From my perspective as a referral service, I see cases that are complex and have often been ongoing for some time. The history often includes several spins of the Antibiotic Wheel of Misfortune. The primary-care practitioner saw an oral problem and without a proper assessment and diagnosis, decided to try Drug A. When that did not work they tried Drug B (still no diagnosis!) and finally Drug C and D together. After weeks of ineffective drug therapy (with potential side-effects and the attendant cost), the animal is referred for assessment, diagnosis and treatment. This is backwards. It should be diagnosis first, then treatment.

As the oral cavity is home to dozens (if not hundreds) of species of bacteria, culture and sensitivity testing may have very limited value. The results with tell which of the harvested bacteria grow best under specific laboratory conditions and what antibiotics they are sensitive to (again, in vitro). The bacteria that grow in the lab may not be the ones causing disease in the mouth and in vitro sensitivity is not a reliable predictor of response to therapy. For the vast majority of cases, the time and money spent on culture and sensitivity would be better spent doing a proper dental and radiographic examination followed by surgical/mechanical removal of the source of infection.

Certainly, some animals have rampant oral infection (periodontal or endodontic) and require antibiotic therapy as part of the treatment plan, but the most important thing to do is to remove the source of the problem through any or all of root canal therapy, periodontal therapy or extraction.

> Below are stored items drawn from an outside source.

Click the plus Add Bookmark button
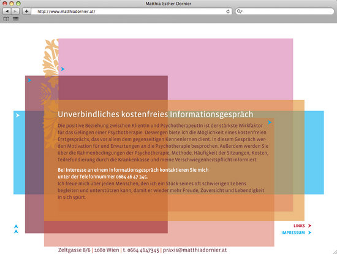 click(x=26, y=11)
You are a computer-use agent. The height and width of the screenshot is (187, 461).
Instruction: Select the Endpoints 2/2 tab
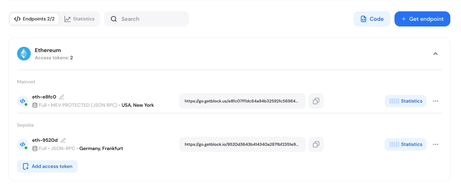click(34, 19)
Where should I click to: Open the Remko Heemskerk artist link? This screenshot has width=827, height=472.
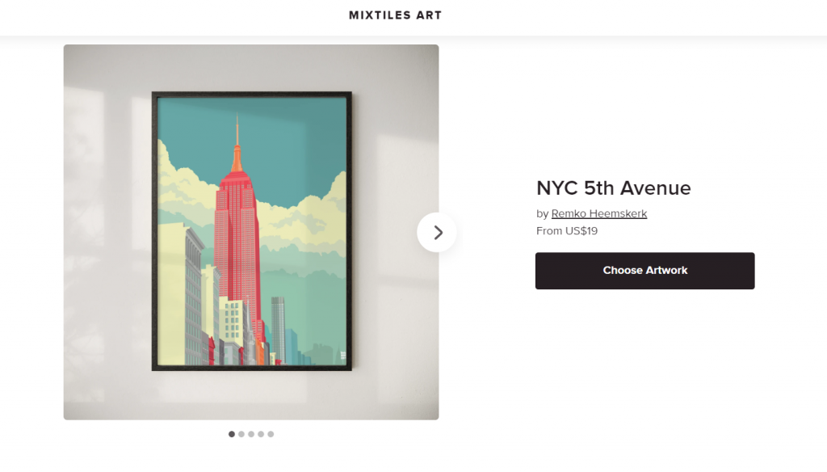[x=599, y=214]
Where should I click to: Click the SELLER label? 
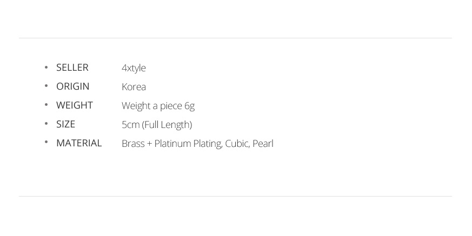(72, 68)
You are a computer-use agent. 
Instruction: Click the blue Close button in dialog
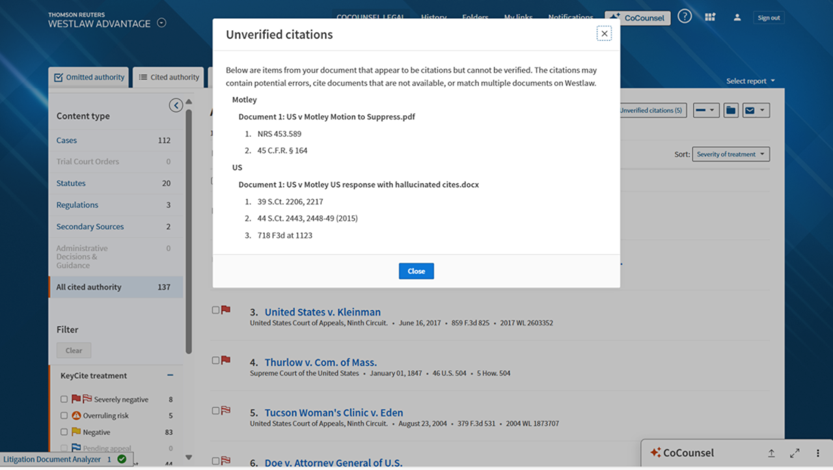click(x=416, y=271)
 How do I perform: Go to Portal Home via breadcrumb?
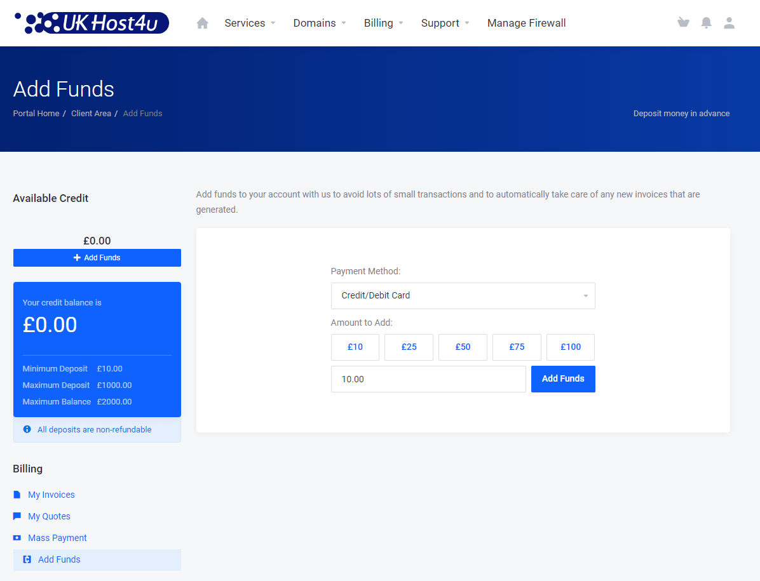[x=36, y=113]
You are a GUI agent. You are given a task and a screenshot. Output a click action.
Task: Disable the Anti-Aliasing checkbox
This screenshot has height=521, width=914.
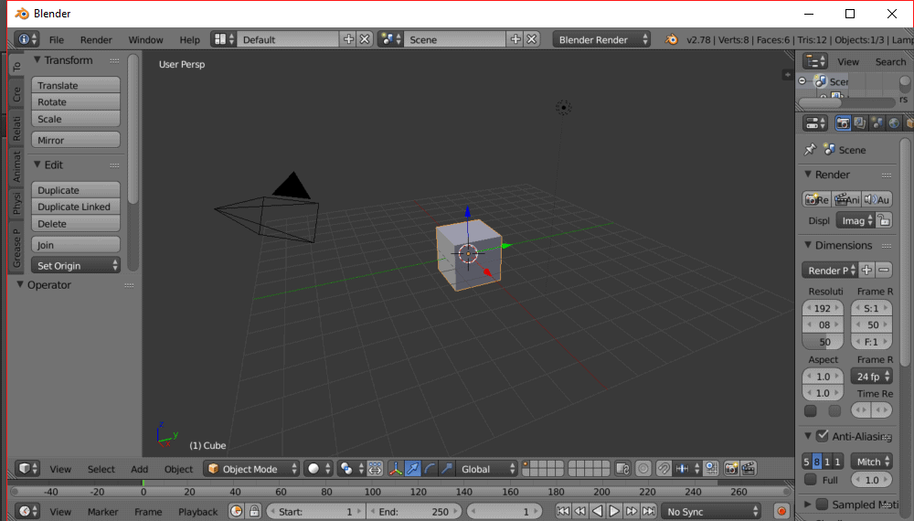[822, 436]
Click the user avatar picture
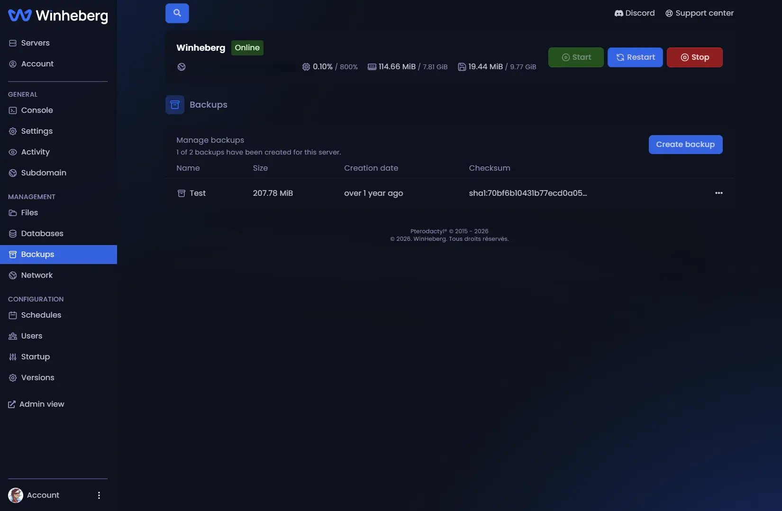Image resolution: width=782 pixels, height=511 pixels. pyautogui.click(x=16, y=495)
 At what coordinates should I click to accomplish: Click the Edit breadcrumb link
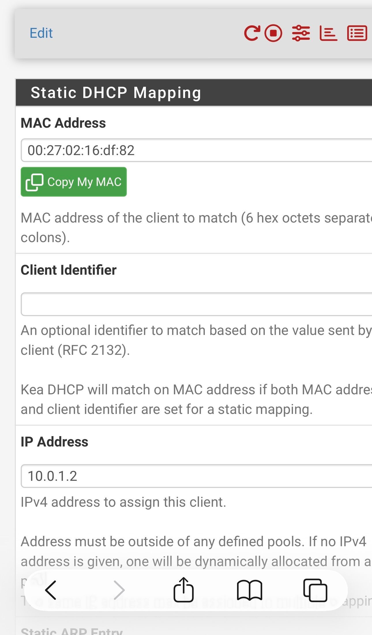click(x=41, y=33)
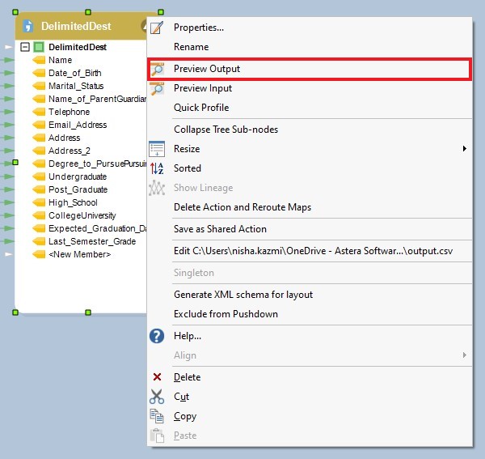Click the red Delete X icon
The height and width of the screenshot is (459, 485).
pos(157,377)
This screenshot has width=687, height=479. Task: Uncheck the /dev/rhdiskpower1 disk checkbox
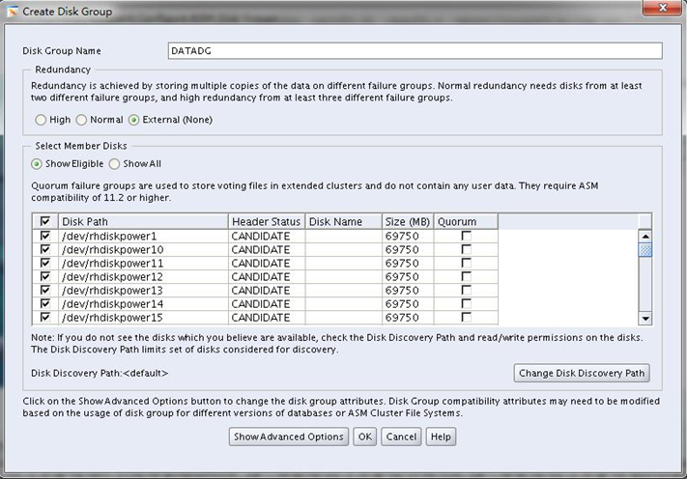45,236
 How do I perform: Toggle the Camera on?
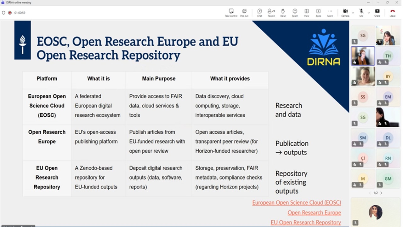[345, 12]
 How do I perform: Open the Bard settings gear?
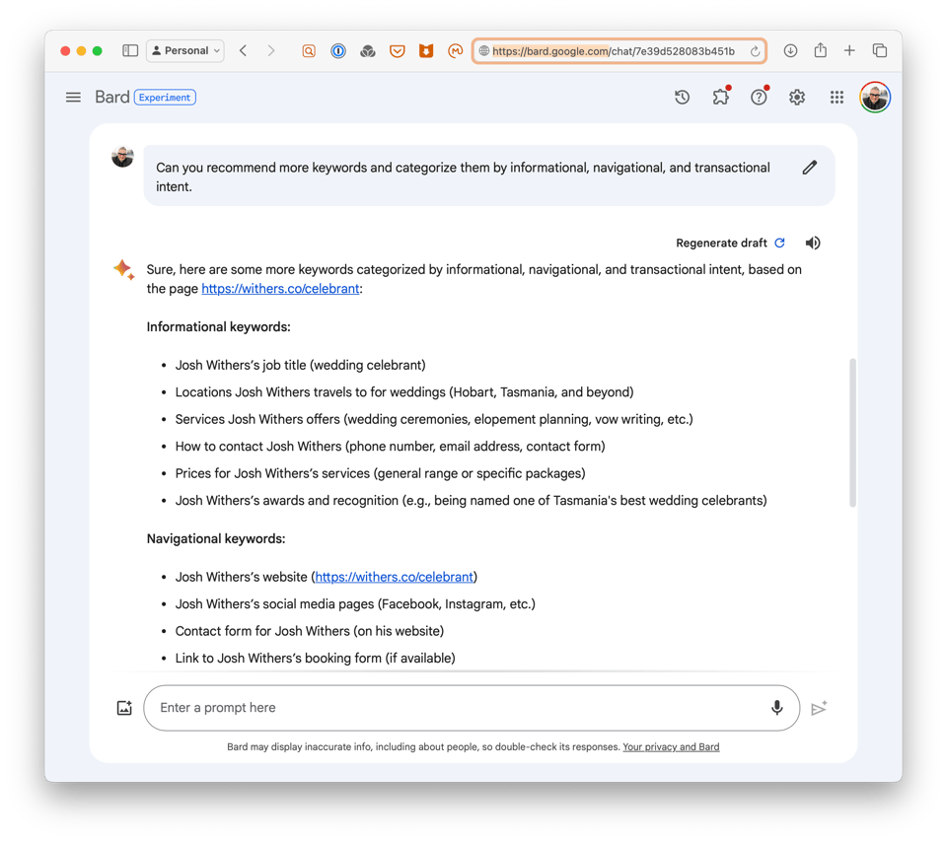(797, 97)
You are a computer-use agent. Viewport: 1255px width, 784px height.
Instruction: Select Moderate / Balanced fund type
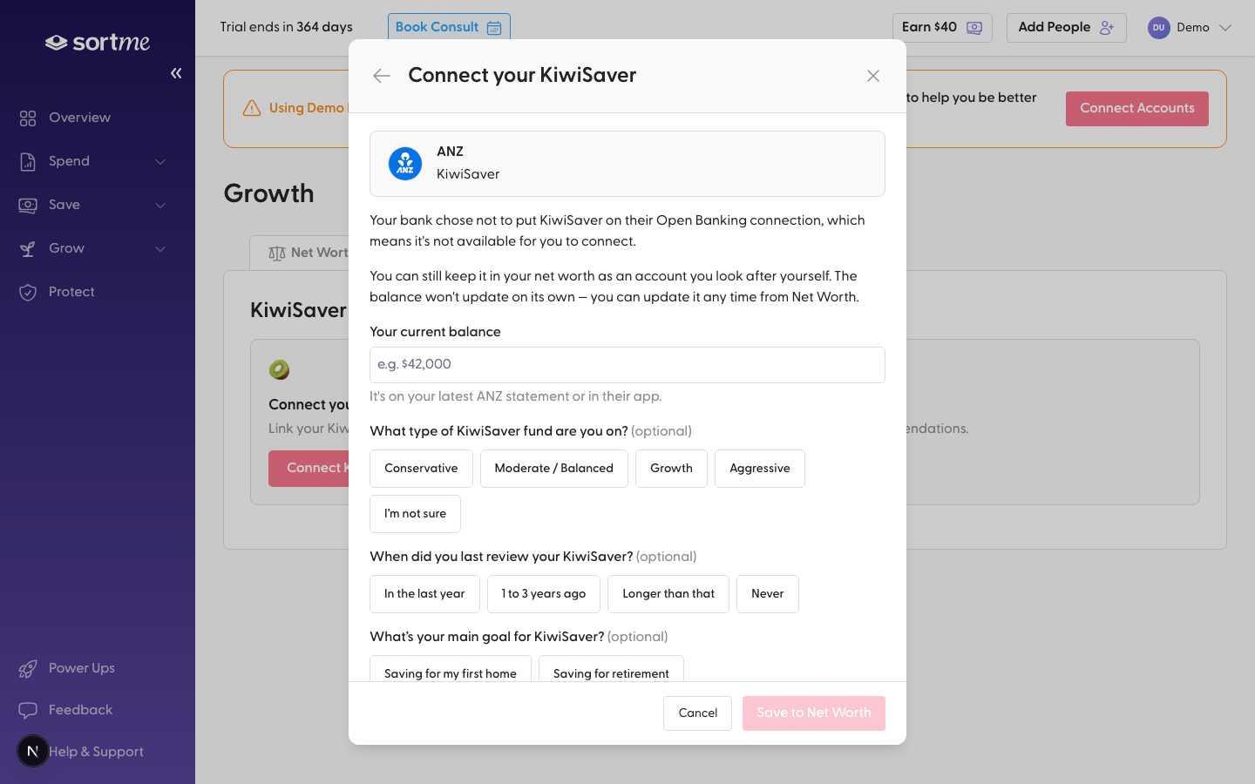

Some clinics like to have a pre-operative antibiotic protocol. I feel this is bad medicine. The routine or reflex use of antibiotics is the reason we have so many resistant bacteria and why antibiotics are becoming more and more expensive as the pharmaceutical industry struggles to keep up with the evolution of the pathogens. My preference would be to do a proper pre-operative assessment on each patient and decide, based on the specifics of each case, if pre-operative antibiotics are appropriate.

The American Heart Association and American Dental Association have had recommendations for antibiotic use for many years. Though there have been some changes over the years, the recommendations have been fairly consistent. If a patient has a heart murmur or any prosthetic device (artificial heart valve, knee, hip...) then a dose of penicillin the morning of treatment and for 24 hours post treatment may be prescribed.

Personally, I dispense antibiotics only rarely. If I see an animal with a seriously infected mouth or with some serious compromise, I will give a pre-induction injection IV of ampicillin Na+. If after surgery I feel there is still deep-seated infection of soft tissues or bone, I will dispense seven to fourteen days of antibiotic, but more than 60% of my patients are sent home without antibiotics...

Dr. Hale then discusses specific anti-biotics and concludes with:

"Conclusion:

Antibiotics are for the treatment of clinical infection. They are not a vaccine against infection. In fact, giving pre-operative or “preventative” antibiotics may do far more harm than good, in that the drug will reduce the numbers of sensitive bacteria, reducing the competition for the resistant ones. The net result is an increased risk of infection with a resistant organism.

When dealing with a confirmed or suspected oral/dental infection the protocols should be:

1. Get an accurate assessment of the problem.
2. Remove the source of the problem (root canal treatment, periodontal surgery, extraction...).
3. Only in cases of residual infection following thorough assessment and appropriate mechanical/surgical treatment to remove the source of the infection should antibiotics be dispensed."

The bottom line is that anti-biotic overuse is rampant in vet dentistry and most important is to improve balance and his #1 conclusion that context is key.